Après son rendez-vous manqué en 2016, elle vise plus que jamais les JO de Tokyo 2020 (© Schreyer / Icon Sport)
Évacuer pour mieux rebondir
« Celui-là, ça a été le plus beau, forcément, s'extasie celle qui a également quatre titres aux Championnats de France. Déjà parce que c'est le plus prestigieux que j'ai décroché, mais aussi parce que je ne pensais jamais pouvoir terminer première. Je me débrouille bien au sol, mais au point de remporter le Championnat d'Europe... Mon objectif, c'était de finir troisième, je ne pensais pas pouvoir faire plus. Et puis, cette médaille d'or est arrivée ». Une belle revanche pour elle, qui s'est rompu les ligaments croisés d'un genou après une réception en saut durant l'été 2015. Une grave blessure qui l'avait éloignée des compétitions pendant neuf mois, et l'avait privée des qualifications pour les Jeux olympiques de Rio. « Quand c’est arrivé, j'ai tout de suite pensé que c'était mort pour les JO, que je n'aurais jamais la possibilité de reprendre à temps. Et, finalement si, j'avais repris plus vite que prévu. Or, l'équipe de France était déjà complète, je ne pouvais pas arriver comme ça et tout bousculer. Mais ça n'a pas été si dur que ça psychologiquement, parce que j'avais eu le temps de m'y préparer ». Mélanie De Jesus Dos Santos, c'est un physique, mais aussi et surtout un mental d'acier, qui la mènera peut-être sur le toit du monde et sa quête d’une qualification aux Jeux de Tokyo 2020, ses prochains objectifs. Les seules marches que n'a pas encore franchies ce petit bout de femme, qui devrait encore faire vibrer la France de la gymnastique quelques années...

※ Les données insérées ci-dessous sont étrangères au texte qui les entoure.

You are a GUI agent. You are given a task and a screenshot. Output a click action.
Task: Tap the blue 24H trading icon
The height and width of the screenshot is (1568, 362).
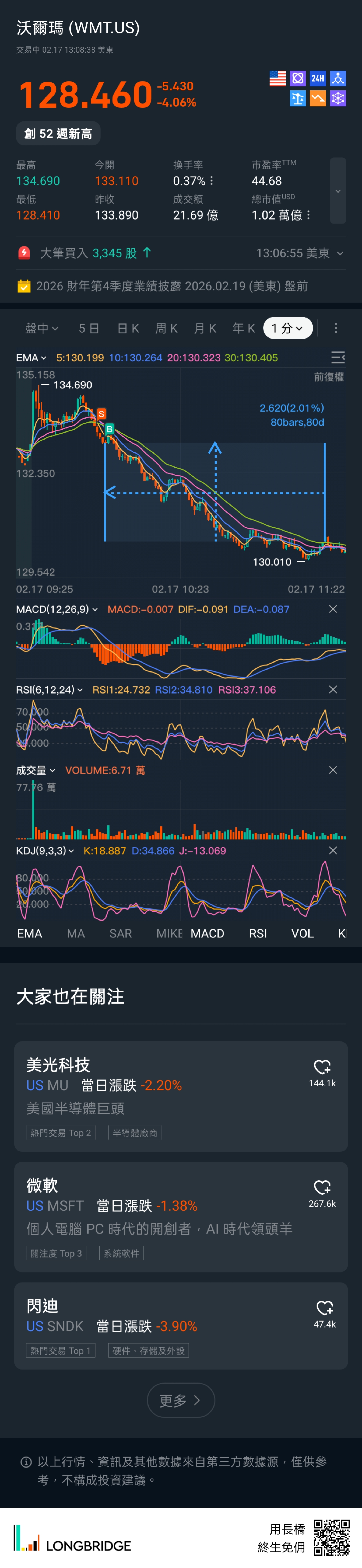(x=318, y=78)
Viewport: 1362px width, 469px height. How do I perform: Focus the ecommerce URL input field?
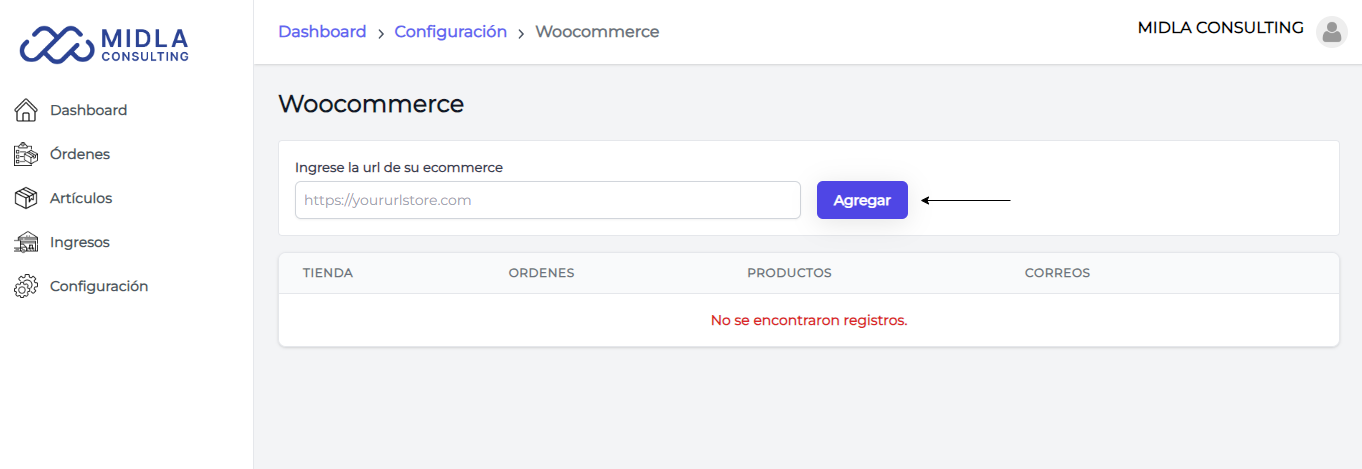pos(548,200)
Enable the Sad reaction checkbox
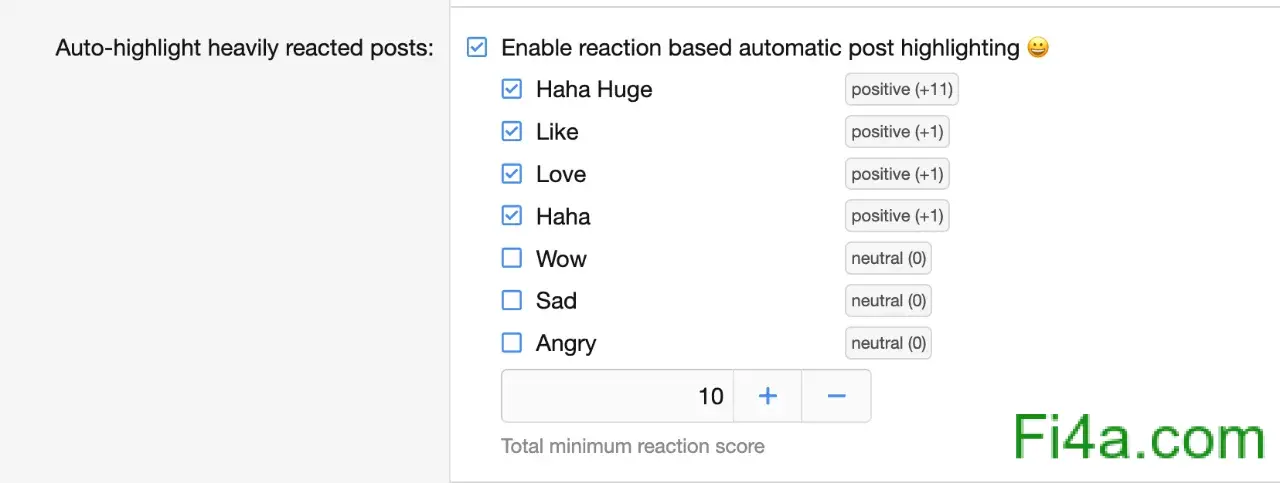The image size is (1280, 483). coord(511,300)
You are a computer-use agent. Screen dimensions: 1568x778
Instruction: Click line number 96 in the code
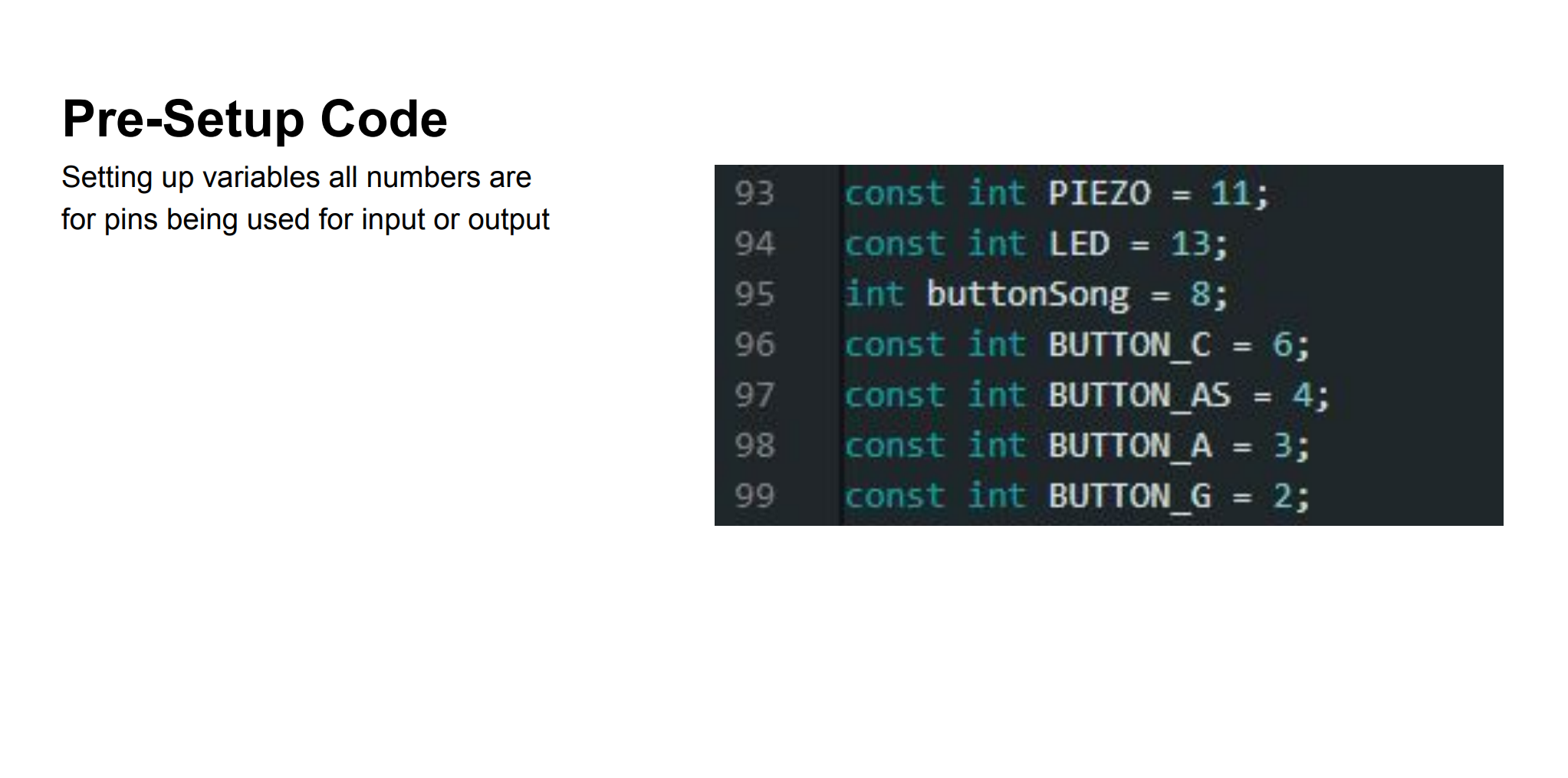tap(754, 345)
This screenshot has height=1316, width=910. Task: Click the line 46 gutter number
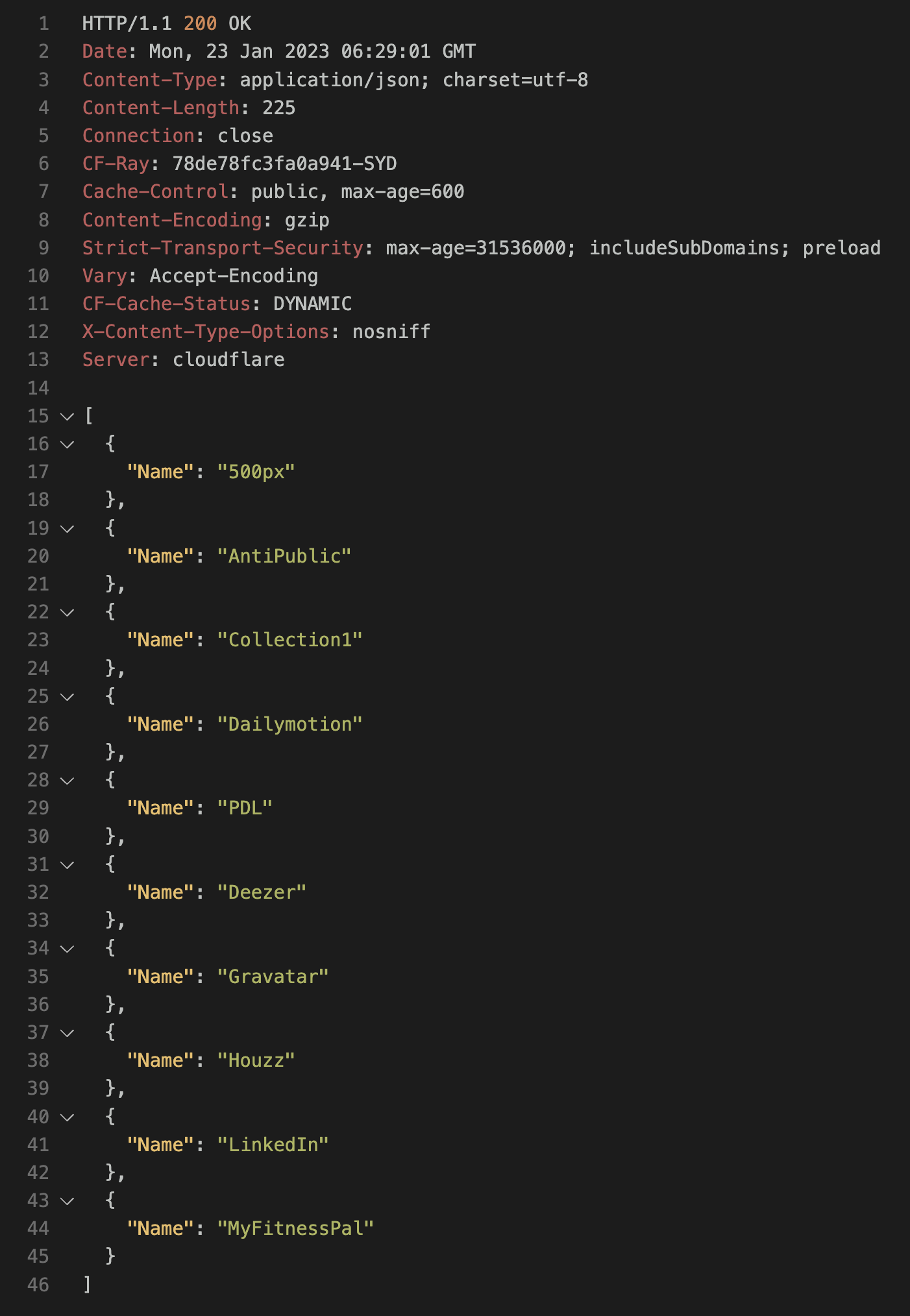pos(38,1285)
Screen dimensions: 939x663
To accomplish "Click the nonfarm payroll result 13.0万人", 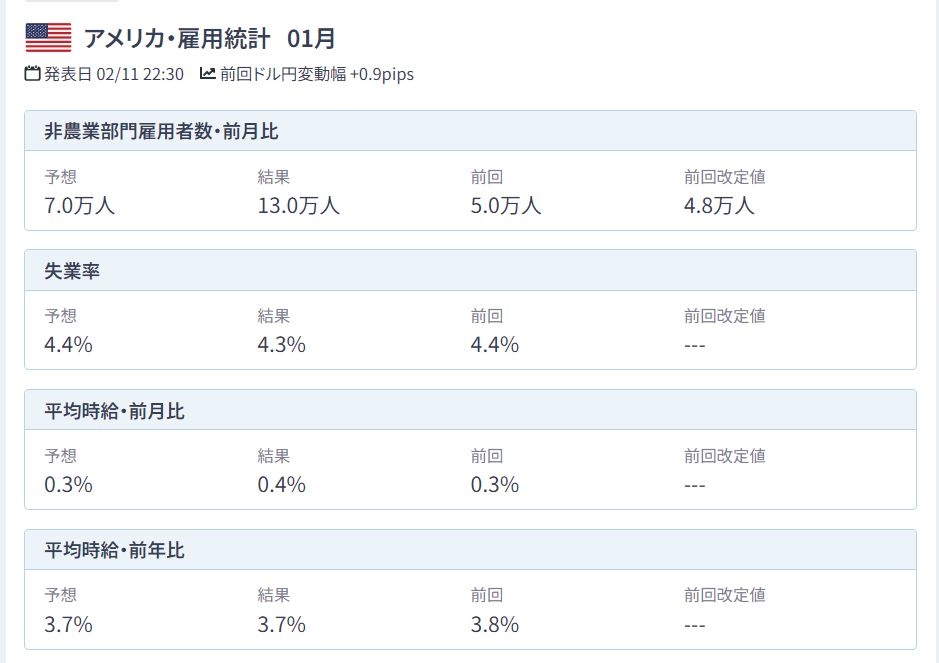I will 298,206.
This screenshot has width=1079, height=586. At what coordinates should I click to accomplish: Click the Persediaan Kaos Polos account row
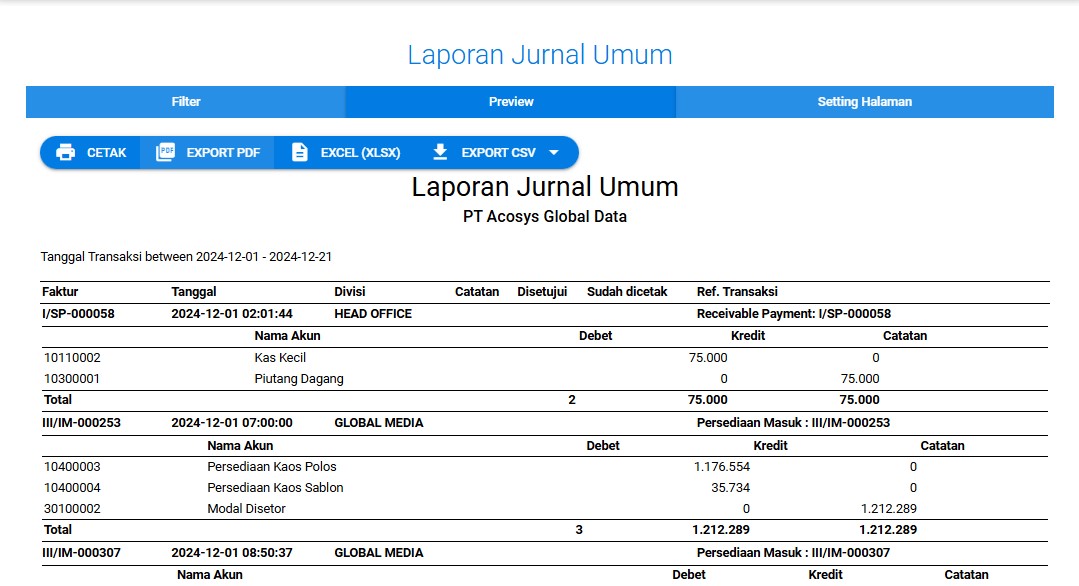(272, 467)
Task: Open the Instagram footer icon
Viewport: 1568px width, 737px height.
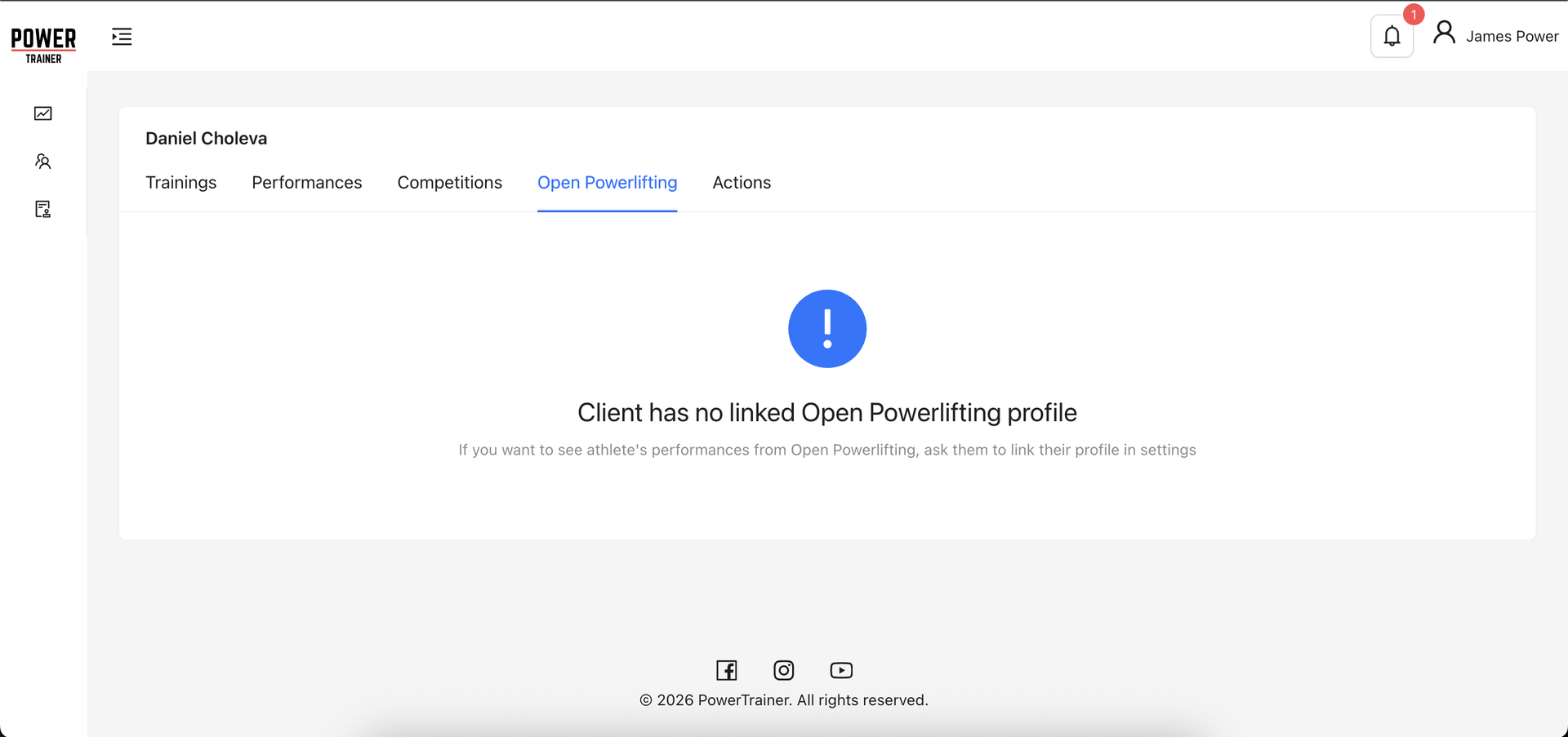Action: tap(783, 670)
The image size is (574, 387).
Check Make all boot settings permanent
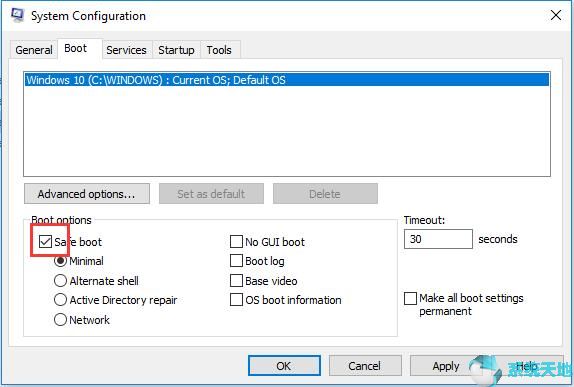410,298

La bio express de Mélanie De Jesus Dos Santos
Paris 2024, si son corps le lui permet
« Les Jeux olympiques, c'est le rêve de tout sportif de haut niveau, donc c'est forcément le mien. Mais je ne sais pas encore si je pourrai y prendre part, parce qu'en gymnastique, à 24 ans, tu es déjà vieille ! (Rires) Même s'il y a une Ouzbèke là, Oksana Chusovitina, qui fait encore du saut à 40 ans (Chusovitina pratique toujours alors qu'elle est âgée de 43 ans, NDLR) ... Mais c'est rare. Même s'il y a des gymnastes comme elle, je ne sais pas vraiment à quel niveau de forme je serai à ce moment-là. Mais c'est sûr que ça donne envie, surtout que ce sera à la maison. Tout est possible ».